Implementing newborn hearing screening program from 2005 up to now with coverage rate of 63 % in the country
(Firoozbakht M, Mahmoudian S, Alaeddini F, Esmaeilzadeh M, Rafiei M, Firouzbakht A, Rahimi F, Farhadi M. Community-based newborn hearing screening programme for early detection of permanent hearing loss in Iran: an eight-year cross-sectional study from 2005 to 2012. J Med Screen. 2014 Mar;21(1):10-7. doi: 10.1177/0969141314522992. Epub 2014 Feb 12.)
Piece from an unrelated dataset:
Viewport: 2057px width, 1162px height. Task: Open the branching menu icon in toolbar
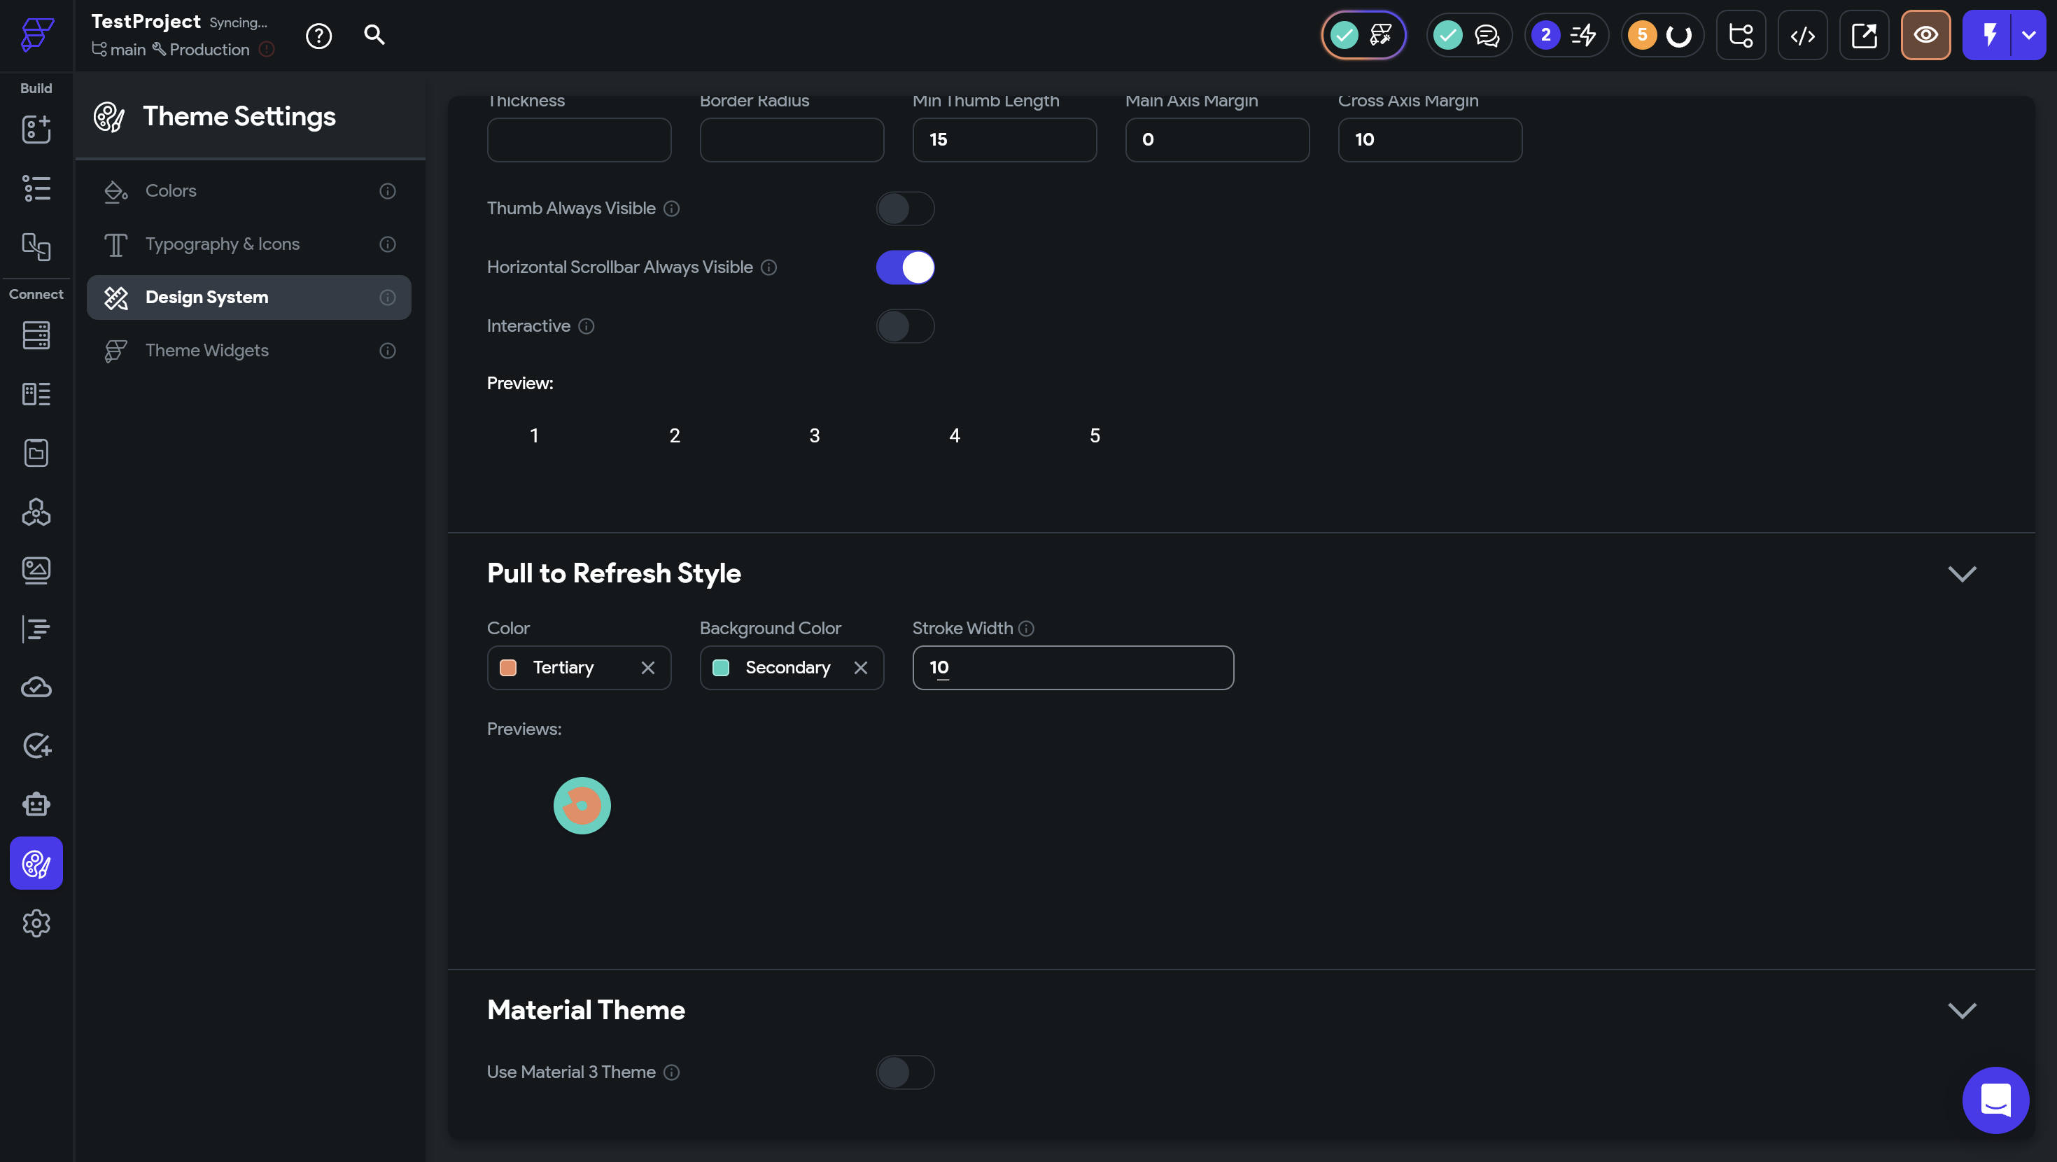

Educating skilled human resources for ear health and prevention of hearing loss
There are three levels of health care in the PHC system of Iran including primary, secondary and tertiary care (1st, 2nd and 3rd levels). Primary care consisting immunization, health education, treatment of the mother, nutrition, supplementation, avoidance, counseling, identification of carriers, detection of at-risk groups, avoidance, reduction in noise and early detection by screening all or high-risk groups and treatment is considered.
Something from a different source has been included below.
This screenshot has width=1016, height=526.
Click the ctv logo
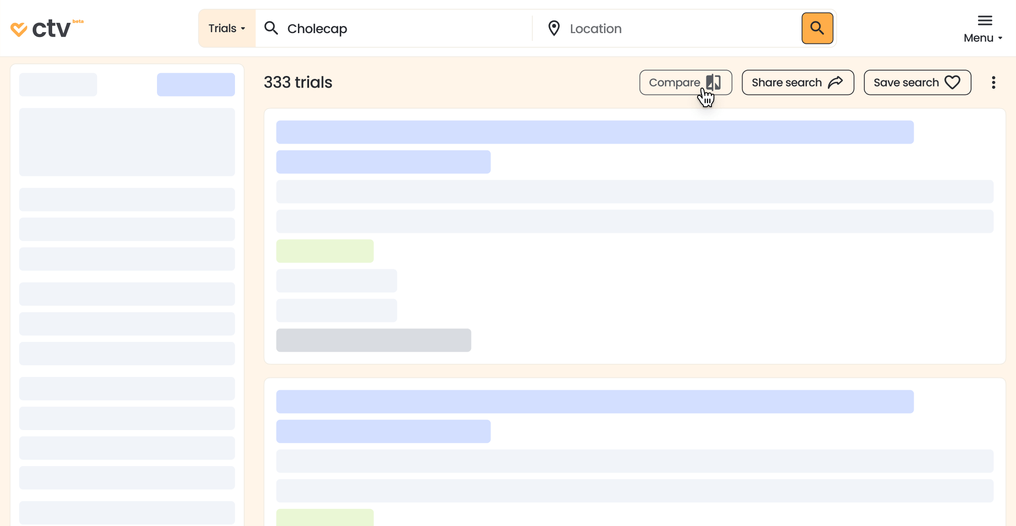pos(46,29)
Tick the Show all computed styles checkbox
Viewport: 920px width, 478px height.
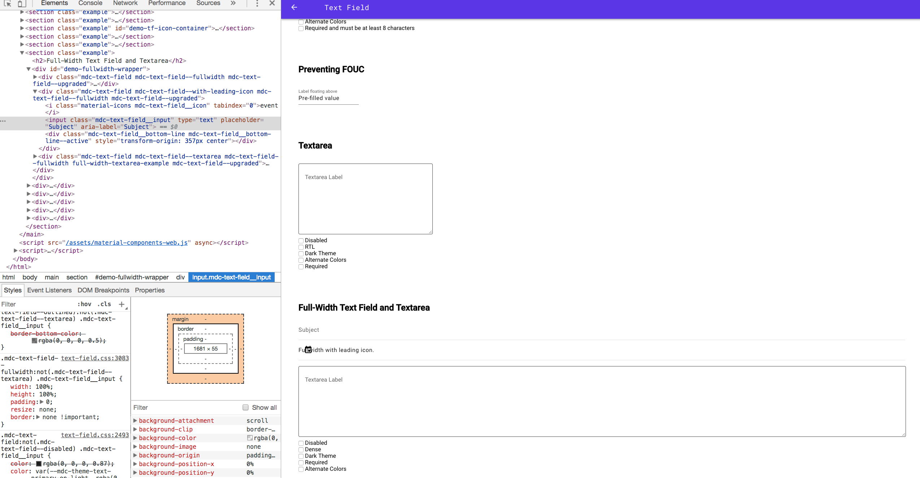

In the 2nd level of health care for ear and hearing, the audiological diagnostic procedures are considered to identification of degree and type of hearing impairments.
3rd level of hearing health care is related to surgery, hearing aids, special education, rehabilitation, social integration / accessibility as appropriate case follow-up.
Determining major causes of deafness and hearing impairment
Major causes for hearing impairments were related to causes such as hereditary (mainly GJB2 mutations) and non-hereditary genetic factors and infectious diseases (CMV, maternal rubella and other infections during pregnancy), low birth weight, birth asphyxia, use of ototoxic drugs (aminoglycosides and diuretics) and severe jaundice in the neonatal period.
Role of GJB2 mutation (Connexin Cx26) in Iranian young deaf population is more prominent than previous study that can be a result of higher consanguine marriage in population. But our result shows that there is only 25% non-syndromic hearing loss due to high frequency of consanguine marriage in Iranian population.
1. Falah, et al., Profile of Iranian GJB2 Mutations in Young Population with Novel Mutation. Iranian Journal of Basic Medical Sciences, 2011, 14(3), 213-218
2. Najmabadi, et al. "GJB2 mutations: passage through Iran." American Journal of Medical Genetics Part A 133.2 (2005): 132-137.